EXERCISE AIM: Copy exactly, beginning with the line holding "Given: Expand the 85014 HEM procedure chevron" and ending with the final line of the data beneath this task; copy nothing else, and leave out every picture.

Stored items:
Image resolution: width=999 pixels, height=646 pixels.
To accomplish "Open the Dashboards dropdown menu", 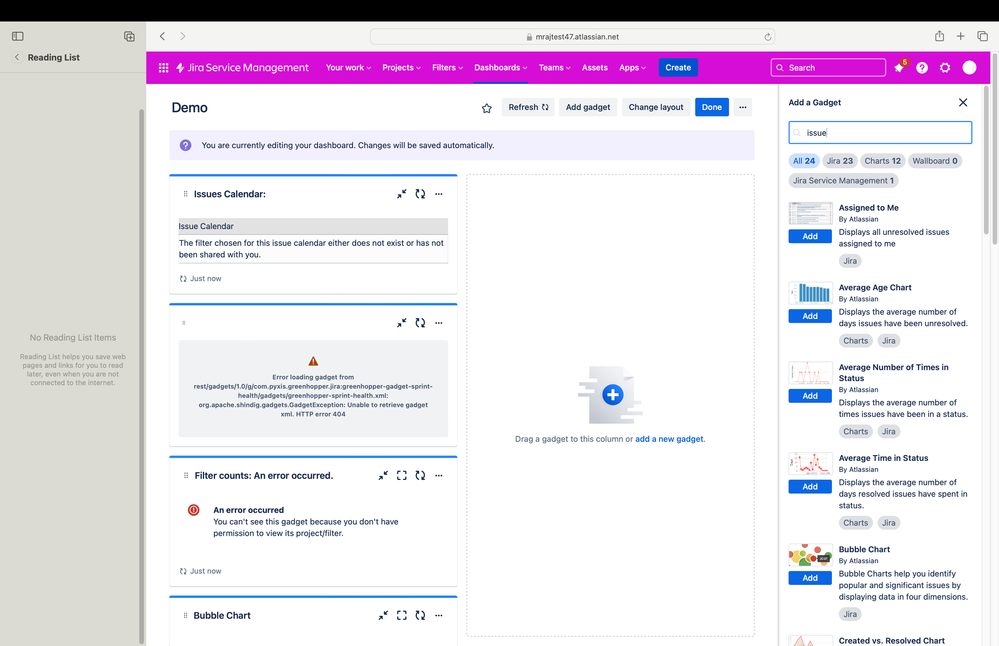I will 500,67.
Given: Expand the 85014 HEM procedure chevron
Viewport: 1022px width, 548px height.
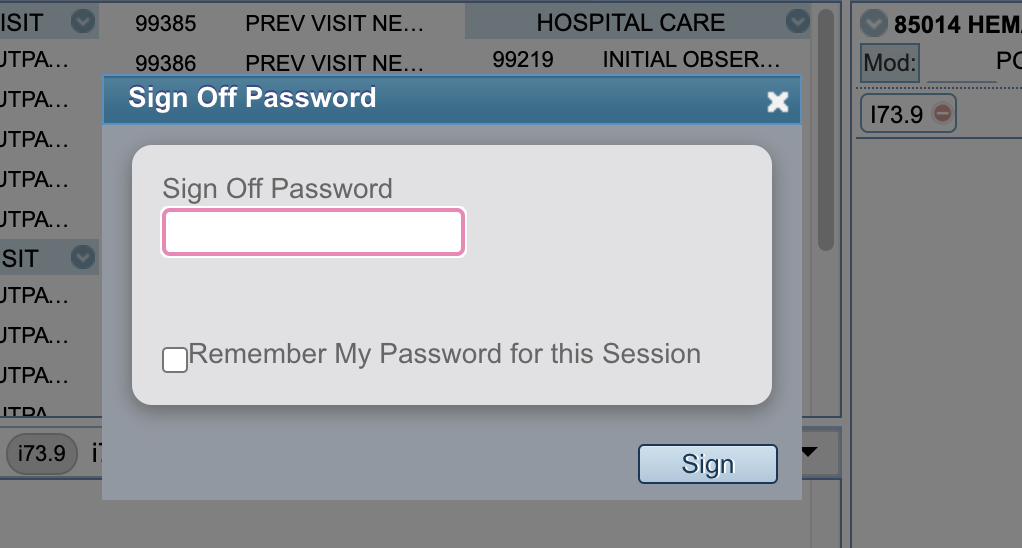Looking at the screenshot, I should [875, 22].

ANSWER SECTION:
Given: Expand the 85014 HEM procedure chevron
Viewport: 1022px width, 548px height.
Looking at the screenshot, I should [875, 22].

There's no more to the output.